1.5⭐️
For whatever reason, I decided to finish this after originally dnf’ing this a week ago and what a mistake that was. Where do I start?
We follow Maame, the titular MC, who also goes by Maddie and who has a lot on her plate dealing with a dad with Parkinson’s disease, an absentee mom, a workplace that doesn’t appreciate her, and feeling like she’s missing out on all the great experiences everyone else her age is experiencing (relationships, socializing, sex).
Maddie was obnoxiously naive, ignorant, and annoying.
To start off, we’re supposed to believe Maddie is 25 years old when she thinks and behaves like a 15 year old. So much so, that this book read more like a YA contemporary than an adult literary book. And it’s not just bc Maddie has less life experience in terms of socializing and dating, it’s the childish way she thinks about things. A good chunk of the book is, I kid you not, Maddie literally just google searching any problem she is currently experiencing.
Here is just a short list of the things the MC enlists google to answer:
Where do you wear a yellow suit to?
Should You Knock on the Door of A New Flatmate
How to Prepare for a First Date
Is Pre-Date Exhaustion a thing
Does a Third Date Mean Sex
How to lose your virginity
What’s It Like Dating Someone Bisexual
That is not even all the things that they googled.
I mean did the author thinks this was cute or charming? Perhaps it could’ve been if it was just once, twice, or thrice and the questions weren’t so basic or obnoxious, but no.
Again there’s nothing wrong with Maddie being inexperienced in life but there’s a way to depict someone who grew up very sheltered and lacks experience but the author infantilized Maddie to the point where Maddie was clueless about things that you don’t need much experience to know, moreso just common sense. Her internal monologue also consisted of stuff like “DTF, I think that means down to fuck but I’ll google that later.” 1) Here we go again with the google shit. 2) These comments are accompanied by repeated proclamations of how Maddie never drinks, smokes weed, dates, socializes period so saying stuff like this in addition to what we already know about Maddie’s lack of social experiences is doing too much.

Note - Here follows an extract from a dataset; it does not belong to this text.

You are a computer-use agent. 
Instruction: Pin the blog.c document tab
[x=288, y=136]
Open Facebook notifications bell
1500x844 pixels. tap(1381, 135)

Onto the writing, which like the rest of the book is not good. First of all, the actual prose is way too casual for my taste. It is conversational. It is basic. It is emotionless. Especially the first 50%. It does not read like the prose of a published book, especially anything being shelved as literary, and it reminded me of the prose of the indie kindle unlimited books I used to read. But at least those were fun. The author was also doing this thing in the beginning where the 4th wall was occasionally broken. Maddie’s internal monologue would read:
I read a book, apply for jobs, then write. Don’t roll your eyes, please. I know it seems almost everyone wants to write something, but I used to write a lot at school.
Here, Maddie is telling the reader not to roll their eyes. Why break the fourth wall just to tell me that? Thankfully, this was a random thing I noticed that doesn’t continue throughout the book, but speaks to the random inconsistencies found in the book.
Maddie also embarks on a series of relationships throughout the book, and the only thing of note to say about it is that, unsurprisingly, Maddie has some pretty ignorant things to say about sexuality, bisexuality, and even lesbians. While on a dating app, Maddie looks through the profile of Alex, someone she’s interested in, and learns he’s bisexual. The first thing she thinks verbatim is:
Bisexual? Does that mean he’s only dating women right now? What happens when he prefers men again? Is that how it works? Can I ask him? Probably not.
This is soon followed up by more thoughts and conversations that make me uncomfy, more overall ignorance, lack of empathy, and just knowledge of how to behave like a decent human being by Maddie.
She literally picks up her phone one day and asks one of her closest friends “Why are you a lesbian and not bisexual?” Like, why would you ask someone that….
Less important is Maddie’s lack of experiences, and much more noteworthy is her lack of maturity.
I picked this up expecting a literary family drama starring a young Ghanaian MC, but all I got was kindle unlimited prose, biphobia, and google searches like: Should You Knock on the Door of A New Flatmate. A shame, truly.
Original DNF review:
DNF @ 10%.
This is a slice of life story following our 25 year old protagonist who has taken on the burden of caring for her Dad who has Parkinson’s. Unfortunately this book is just too mundane to me. I’m not sure what I was expecting here, a family drama or something more literary but this is more-so contemporary coming of age in your 20s fiction, which has an audience, but just isn’t for me.